Lamotrigine hydrate is a potent and orally active anticonvulsant or antiepileptic agent. Lamotrigine hydrate selectively blocks voltage-gated Na+ channels, stabilizing presynaptic neuronal membranes and inhibiting glutamate release. Lamotrigine hydrate can be used for the research of epilepsy, focal seizure, et al[1][2].

Signaling Pathways >> Membrane Transporter/Ion Channel >> Sodium Channel

Signaling Pathways >> Autophagy >> Autophagy

Research Areas >> Neurological Disease

Lamotrigine hydrate inhibits Veratrine evoked release of glutamate and aspartate with ED50 values of 21 μM for both amino acids, but Lamotrigine hydrate is less potent in the inhibition of GABA release (ED50=44 μM. At concentrations up to 300 μM, LTG has no effect on patassium-evoked amino acid[1]. Lamotrigine hydrate is some five times less potent in the inhibition of Veratrine-evoked [3H]acetylcholine release (ED50=100 μM) than in glutamate or aspartate release[1].

Lamotrigine hydrate (IP, 30 min before pentylenetetrazol; 10 mg/kg, 15 mg/kg or 20 mg/kg) decreases the seizure intensity at the higher doses, it increases the latency to the first pentylenetetrazol-induced seizure in all studied doses compared with the controls[2].

[1]. M J Leach, et al.

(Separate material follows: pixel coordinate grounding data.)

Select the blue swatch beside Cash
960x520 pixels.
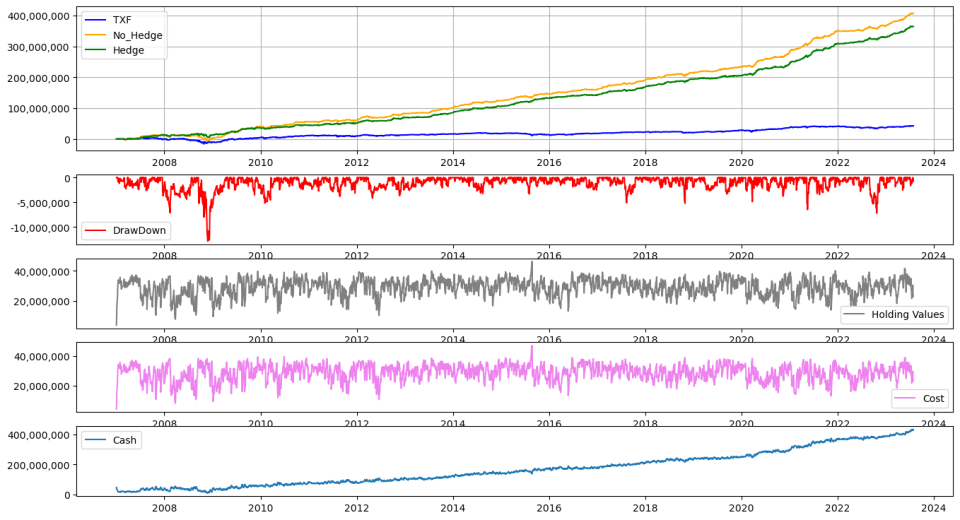coord(96,439)
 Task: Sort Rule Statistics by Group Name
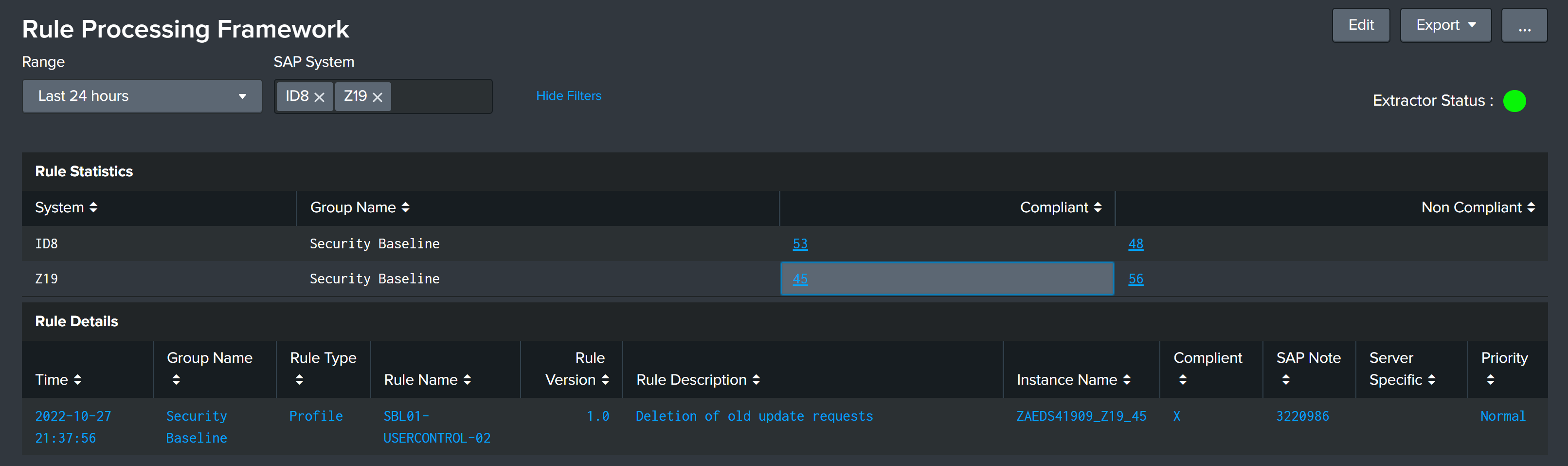tap(359, 208)
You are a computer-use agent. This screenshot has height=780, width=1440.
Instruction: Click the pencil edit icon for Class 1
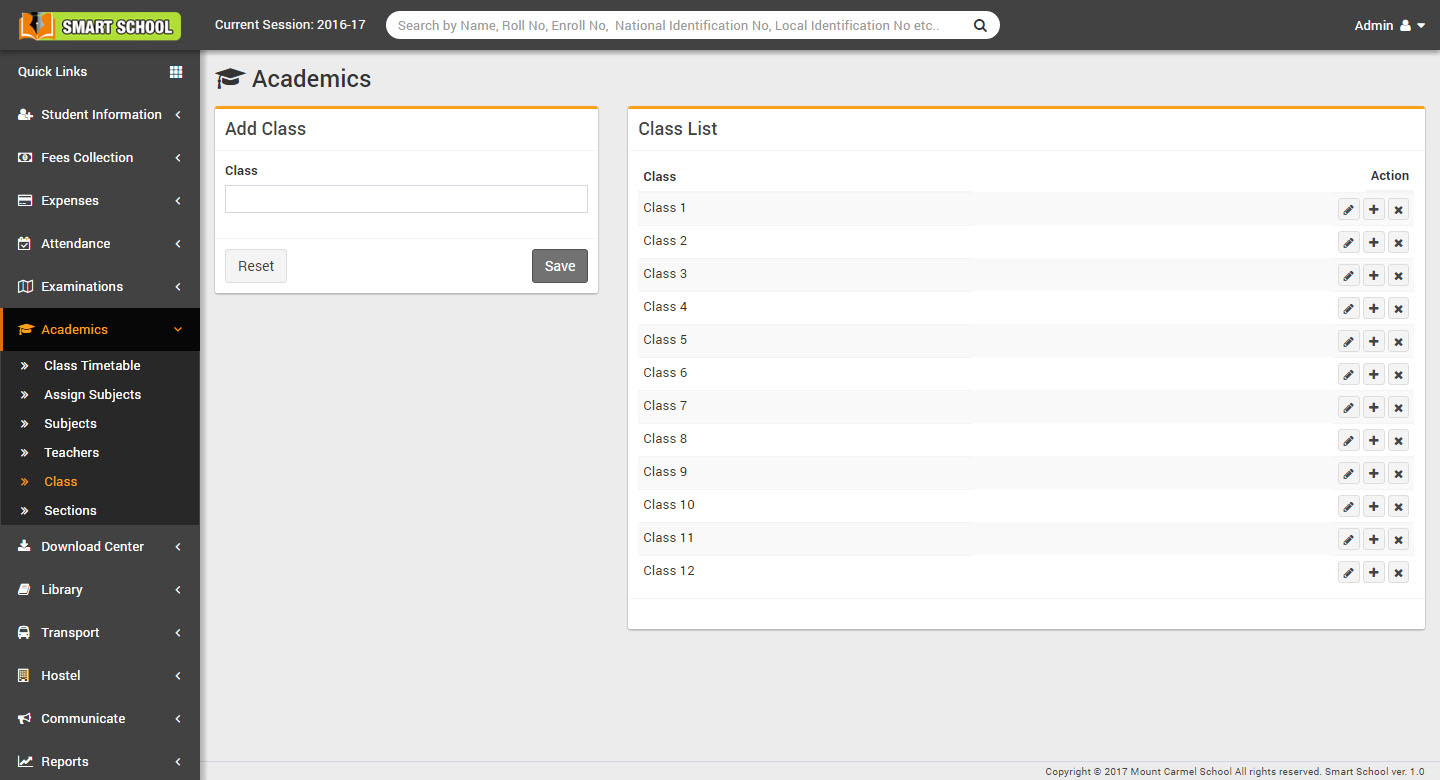tap(1348, 209)
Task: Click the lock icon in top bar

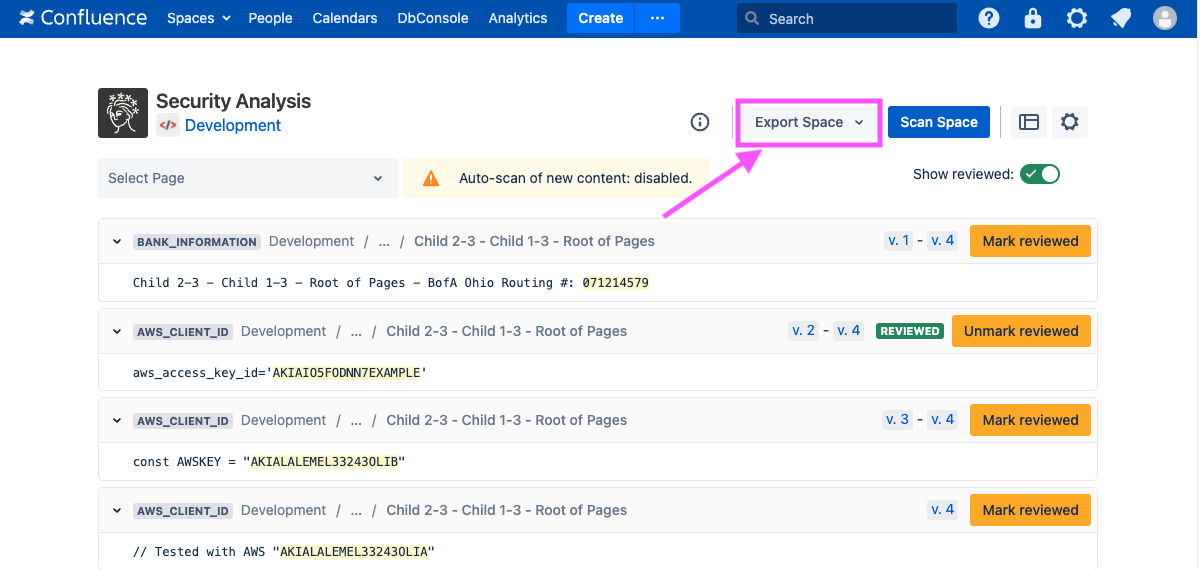Action: coord(1033,18)
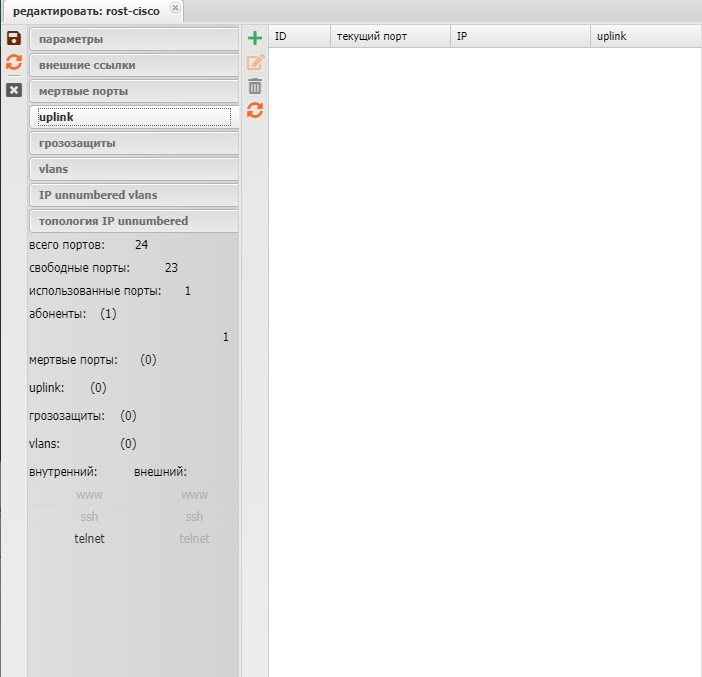Open the внешние ссылки accordion section

(134, 65)
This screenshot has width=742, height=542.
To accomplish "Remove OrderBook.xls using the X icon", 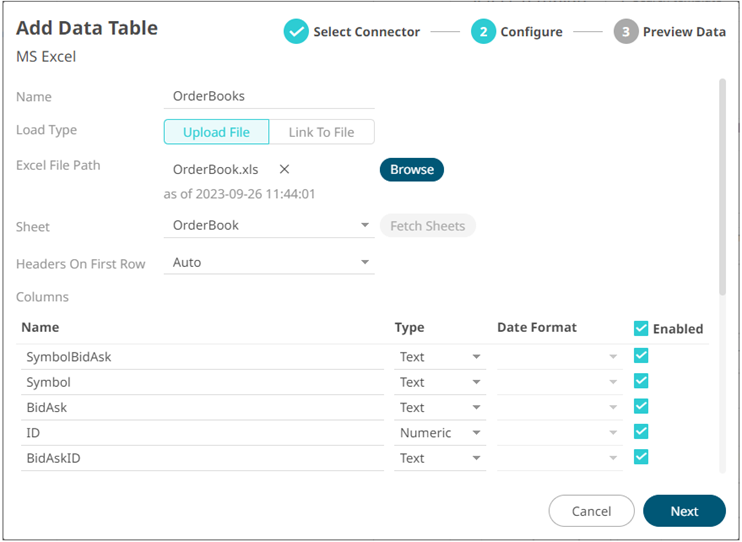I will tap(284, 170).
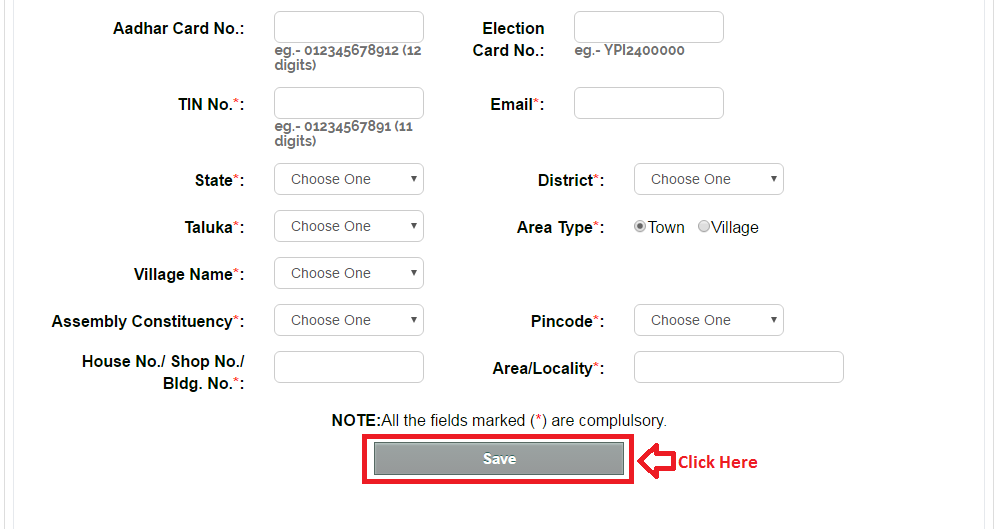Click the State dropdown arrow
This screenshot has width=998, height=529.
[x=413, y=180]
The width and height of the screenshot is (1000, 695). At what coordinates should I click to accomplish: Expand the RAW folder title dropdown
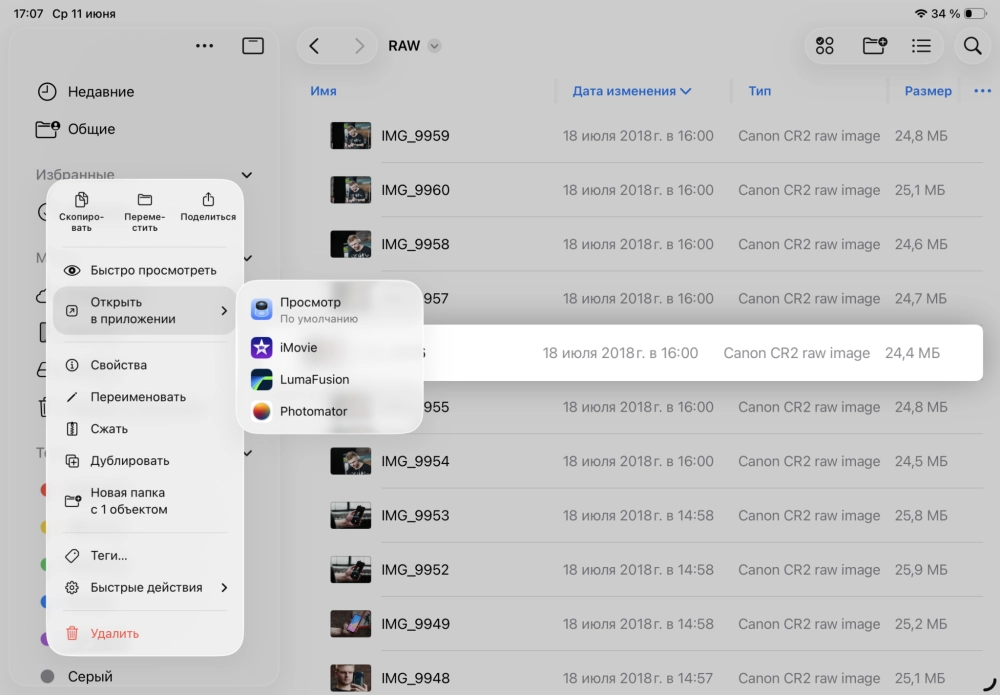(x=434, y=46)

Pharmacological studies on lamotrigine, a novel potential antiepileptic drug: II. Neurochemical studies on the mechanism of action. Epilepsia. Sep-Oct 1986;27(5):490-7.

[2]. Damianka P Getova, et al. A study of the effects of lamotrigine on mice using two convulsive tests. Folia Med (Plovdiv). Apr-Jun 2011;53(2):57-62.